▸ **Exercise requirements**
Please transcribe the records below, starting with the line that contains "The width and" and ending with the last line of the records. Leave the pictures out of your answer.

▸ **Input material**
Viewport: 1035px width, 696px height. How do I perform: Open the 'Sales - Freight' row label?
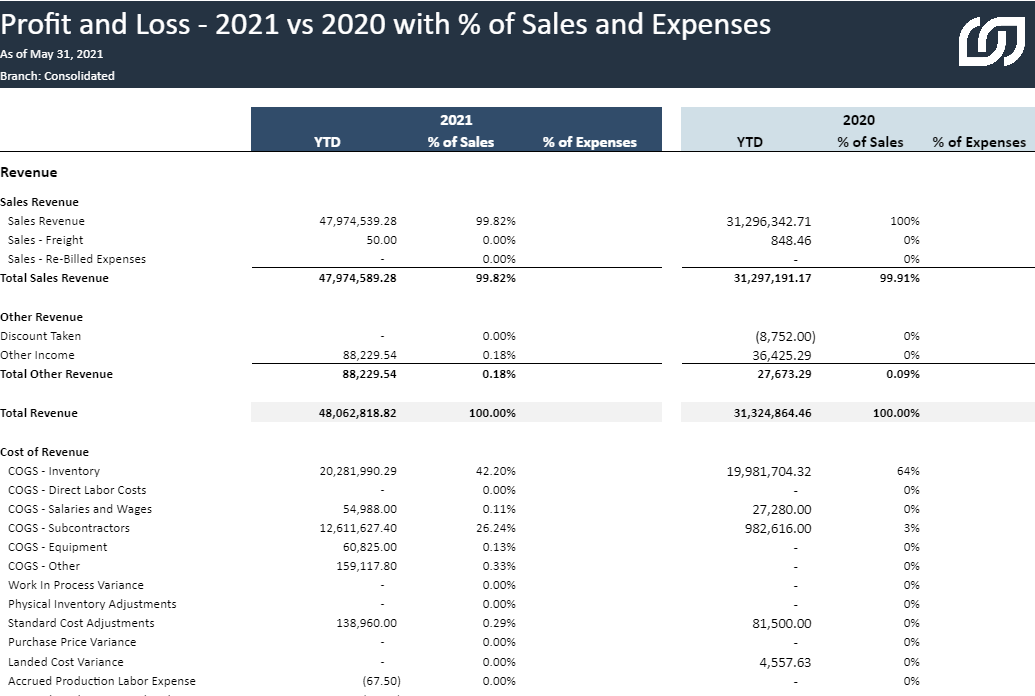click(x=46, y=240)
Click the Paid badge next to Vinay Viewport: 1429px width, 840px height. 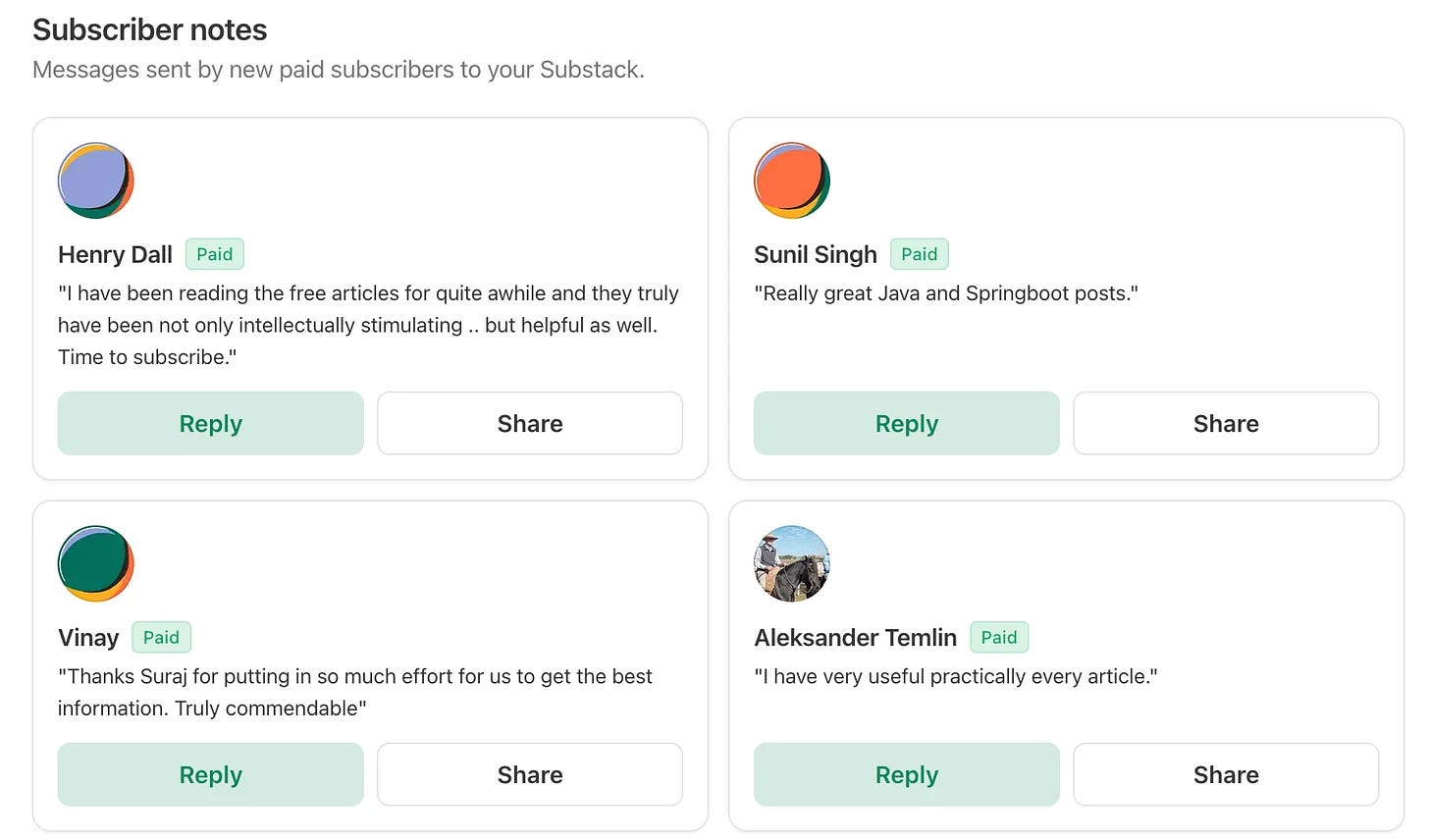pos(161,637)
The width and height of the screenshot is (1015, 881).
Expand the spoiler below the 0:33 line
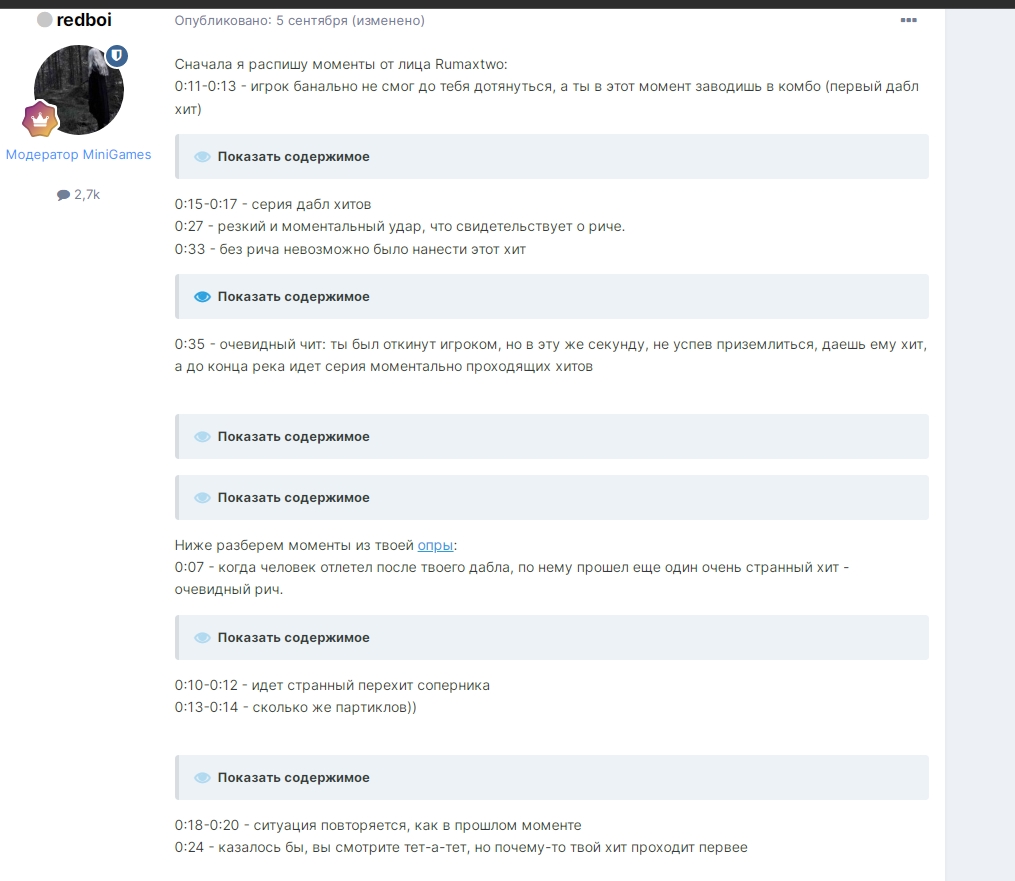[x=552, y=296]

▸ **Problem solution**
The width and height of the screenshot is (1015, 881).
Expand the spoiler below the 0:33 line
[x=552, y=296]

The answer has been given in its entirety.